(産地の声)vol.1651 一老農のつぶやき 2024.6.12
夏だ!30度を超す季節になった。森も田畑も緑全開の様相になってきた。
植えられた稲は、青田になって夏の日差しを浴びて剛健に育っている。植えた当初は、なよなよしていたが根付いて日も経って葉がバリバリと力強く、分けつも盛んになってきた。雑草もたくましく育っていて、雑草退治も同時に忙しい。
ムラの早く植えられた田んぼは、分けつも最盛期となって、畝間も見えないほど繁茂している。早く植えた人は早中干しをしたくなってるだろうなと思うが、我が家は遅いのでこれからが本番で中干しにはちと早い。
一方、畑の方の夏野菜も生育が進む。キュウリも盛りとなって毎日朝夕と収穫が続く。手がないので老妻がキュウリの収穫をする。脊椎間狭窄症で、足が痛いというが「働いていると痛さを忘れるから」とせっせとやっている。
「無理するな」と家族は言うけれど、性分なのだろう。朝になれば台車を押しながらキュウリハウスに通ってる。そして作業場に持ってきては、袋詰め、袋とじしてコンテナに入れる。我が連れ合いながらよくやるなと思う。
ナスやトマトも取れ始まった。千葉市に住む従兄弟がきて初なりのナスやキュウリをあげたのだが、今日も来て「キュウリもナスも旨かったよ」と。作り手をしては、美味しい!と喜ばれることが何よりのやりがいだ。
「スーパーのナスは皮が固くてうまみも少ない。ここの家には柔らかで味も良くてほんとに旨かった!」などと言われるとまた「持ってけ」となる。
キュウリは、曲がりや傷ができやすいので毎日ハネものが出る。なので、毎日毎食ボール半分くらいのキュウリが食卓にのる。ちょっと塩もみした程度のものだけどおいしいのだ。
ナスも販売には量が少ないので毎回ナスが食卓に上る。味噌汁の具や炒め物、煮物にして食べるのだがこれがまた旨い。孫が「残ってたナス全部喰ってしまったよ!」
今市販のキュウリは、ブルームレスが主流だ。
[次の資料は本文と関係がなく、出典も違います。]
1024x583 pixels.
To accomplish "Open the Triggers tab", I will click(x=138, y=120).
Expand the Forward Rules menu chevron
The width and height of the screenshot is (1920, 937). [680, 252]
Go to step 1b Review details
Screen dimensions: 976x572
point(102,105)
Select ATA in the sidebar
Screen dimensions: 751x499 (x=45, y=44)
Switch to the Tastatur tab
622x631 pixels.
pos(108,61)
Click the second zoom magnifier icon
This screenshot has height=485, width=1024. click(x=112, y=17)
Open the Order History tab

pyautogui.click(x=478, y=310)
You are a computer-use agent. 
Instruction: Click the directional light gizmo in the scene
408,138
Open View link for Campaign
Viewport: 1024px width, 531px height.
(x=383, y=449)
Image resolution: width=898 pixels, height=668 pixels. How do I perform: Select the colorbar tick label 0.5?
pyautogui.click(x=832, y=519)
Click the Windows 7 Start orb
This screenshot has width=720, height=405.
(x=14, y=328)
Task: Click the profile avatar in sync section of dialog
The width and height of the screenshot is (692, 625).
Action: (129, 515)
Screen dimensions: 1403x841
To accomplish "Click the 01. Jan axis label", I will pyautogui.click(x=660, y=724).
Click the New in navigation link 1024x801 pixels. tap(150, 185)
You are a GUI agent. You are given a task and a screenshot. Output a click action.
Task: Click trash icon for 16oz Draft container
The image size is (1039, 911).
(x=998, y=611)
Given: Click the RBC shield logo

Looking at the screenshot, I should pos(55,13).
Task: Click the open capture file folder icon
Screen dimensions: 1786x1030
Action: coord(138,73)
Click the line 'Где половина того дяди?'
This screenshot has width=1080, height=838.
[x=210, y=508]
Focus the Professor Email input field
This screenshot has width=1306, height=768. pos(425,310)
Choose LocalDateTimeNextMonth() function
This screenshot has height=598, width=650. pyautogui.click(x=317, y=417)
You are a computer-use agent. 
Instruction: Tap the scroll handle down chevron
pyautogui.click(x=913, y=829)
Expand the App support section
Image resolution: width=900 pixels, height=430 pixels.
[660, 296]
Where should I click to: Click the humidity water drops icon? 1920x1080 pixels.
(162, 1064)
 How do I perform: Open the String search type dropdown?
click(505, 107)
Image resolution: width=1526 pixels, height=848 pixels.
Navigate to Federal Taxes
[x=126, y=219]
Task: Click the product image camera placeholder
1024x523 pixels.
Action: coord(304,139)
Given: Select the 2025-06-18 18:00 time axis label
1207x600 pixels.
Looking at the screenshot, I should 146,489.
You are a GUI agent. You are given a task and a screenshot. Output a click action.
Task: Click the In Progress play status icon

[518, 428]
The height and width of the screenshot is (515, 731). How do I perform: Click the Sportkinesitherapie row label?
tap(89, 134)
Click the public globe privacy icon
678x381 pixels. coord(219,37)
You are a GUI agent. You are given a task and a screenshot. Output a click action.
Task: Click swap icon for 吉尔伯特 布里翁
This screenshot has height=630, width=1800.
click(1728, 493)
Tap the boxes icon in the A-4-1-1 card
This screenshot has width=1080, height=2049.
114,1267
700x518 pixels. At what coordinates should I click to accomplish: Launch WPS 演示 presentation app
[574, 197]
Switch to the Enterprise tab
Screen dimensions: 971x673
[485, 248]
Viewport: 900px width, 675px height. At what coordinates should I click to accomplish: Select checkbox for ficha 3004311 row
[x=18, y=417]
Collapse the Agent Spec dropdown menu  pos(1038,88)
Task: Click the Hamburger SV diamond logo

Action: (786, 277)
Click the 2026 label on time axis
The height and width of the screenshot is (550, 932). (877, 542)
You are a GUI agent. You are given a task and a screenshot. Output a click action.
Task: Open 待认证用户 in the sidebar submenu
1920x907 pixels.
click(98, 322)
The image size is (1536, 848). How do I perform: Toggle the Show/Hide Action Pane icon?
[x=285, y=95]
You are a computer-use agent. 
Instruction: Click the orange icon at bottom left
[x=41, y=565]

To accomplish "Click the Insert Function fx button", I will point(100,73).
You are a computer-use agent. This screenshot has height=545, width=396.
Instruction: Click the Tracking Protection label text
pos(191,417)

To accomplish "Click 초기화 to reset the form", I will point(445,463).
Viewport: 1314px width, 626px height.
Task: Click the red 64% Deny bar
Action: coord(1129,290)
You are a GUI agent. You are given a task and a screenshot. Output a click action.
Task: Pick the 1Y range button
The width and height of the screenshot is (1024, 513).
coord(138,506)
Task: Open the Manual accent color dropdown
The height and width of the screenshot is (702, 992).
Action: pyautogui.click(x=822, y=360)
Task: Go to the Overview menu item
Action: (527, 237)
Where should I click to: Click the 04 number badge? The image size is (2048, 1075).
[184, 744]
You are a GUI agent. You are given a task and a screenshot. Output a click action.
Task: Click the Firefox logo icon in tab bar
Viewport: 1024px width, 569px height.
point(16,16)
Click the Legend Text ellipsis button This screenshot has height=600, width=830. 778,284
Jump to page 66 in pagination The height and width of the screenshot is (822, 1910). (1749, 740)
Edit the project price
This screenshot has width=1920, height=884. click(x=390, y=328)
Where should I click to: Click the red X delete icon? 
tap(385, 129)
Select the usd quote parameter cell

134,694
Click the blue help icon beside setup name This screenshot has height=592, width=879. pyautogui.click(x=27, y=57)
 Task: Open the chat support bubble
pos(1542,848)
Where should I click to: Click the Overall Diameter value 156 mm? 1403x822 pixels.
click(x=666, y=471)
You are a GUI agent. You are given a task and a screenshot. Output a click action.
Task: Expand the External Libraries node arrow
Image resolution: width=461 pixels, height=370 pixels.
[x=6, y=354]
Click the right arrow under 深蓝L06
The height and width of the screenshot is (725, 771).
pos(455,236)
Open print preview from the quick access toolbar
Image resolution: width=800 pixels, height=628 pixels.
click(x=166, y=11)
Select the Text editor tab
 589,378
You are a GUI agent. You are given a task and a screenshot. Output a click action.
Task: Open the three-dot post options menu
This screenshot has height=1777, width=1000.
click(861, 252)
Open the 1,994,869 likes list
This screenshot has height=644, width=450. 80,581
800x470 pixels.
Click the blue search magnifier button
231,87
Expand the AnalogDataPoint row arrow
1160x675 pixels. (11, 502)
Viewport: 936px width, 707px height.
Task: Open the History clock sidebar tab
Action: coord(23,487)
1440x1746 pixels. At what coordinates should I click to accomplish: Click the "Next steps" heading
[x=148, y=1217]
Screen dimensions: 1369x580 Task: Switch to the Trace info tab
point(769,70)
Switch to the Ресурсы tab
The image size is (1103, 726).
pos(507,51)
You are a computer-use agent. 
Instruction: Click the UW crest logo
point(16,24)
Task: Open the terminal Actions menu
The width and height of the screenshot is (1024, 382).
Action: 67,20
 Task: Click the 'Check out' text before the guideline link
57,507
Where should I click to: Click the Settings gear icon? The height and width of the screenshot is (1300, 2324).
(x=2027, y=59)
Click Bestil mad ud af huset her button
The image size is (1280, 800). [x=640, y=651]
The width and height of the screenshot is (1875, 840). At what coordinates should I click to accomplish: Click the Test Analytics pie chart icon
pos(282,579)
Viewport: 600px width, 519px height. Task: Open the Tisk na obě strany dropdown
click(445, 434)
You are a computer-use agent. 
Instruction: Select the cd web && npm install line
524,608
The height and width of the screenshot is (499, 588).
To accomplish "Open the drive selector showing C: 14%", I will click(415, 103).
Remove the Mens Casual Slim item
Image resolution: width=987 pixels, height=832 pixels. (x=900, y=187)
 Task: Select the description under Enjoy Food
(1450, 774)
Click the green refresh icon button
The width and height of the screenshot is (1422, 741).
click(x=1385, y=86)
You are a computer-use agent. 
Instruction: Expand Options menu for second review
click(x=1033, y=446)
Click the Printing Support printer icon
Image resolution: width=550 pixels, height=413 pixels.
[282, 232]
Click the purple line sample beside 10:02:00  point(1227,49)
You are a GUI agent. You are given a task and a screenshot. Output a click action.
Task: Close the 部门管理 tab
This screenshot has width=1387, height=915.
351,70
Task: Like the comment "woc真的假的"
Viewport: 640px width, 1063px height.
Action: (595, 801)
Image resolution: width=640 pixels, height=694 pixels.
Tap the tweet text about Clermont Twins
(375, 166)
これは、接ぎ木で台木の性質が出てブルームの出ないキュウリになる。表面が青々となって見た目が良い。また八百屋さんからみれば日持ちが良いそうだ。本来のキュウリは、表面にうっすらと、(我々の表現で粉が吹くというが、)ブルームがでる。我が家のキュウリは実生で昔ながらのブルームありのキュウリなのだ。が、キュウリは長くとれない。
ともあれ夏野菜の季節になりました。夏には夏野菜を!旬を食べよう。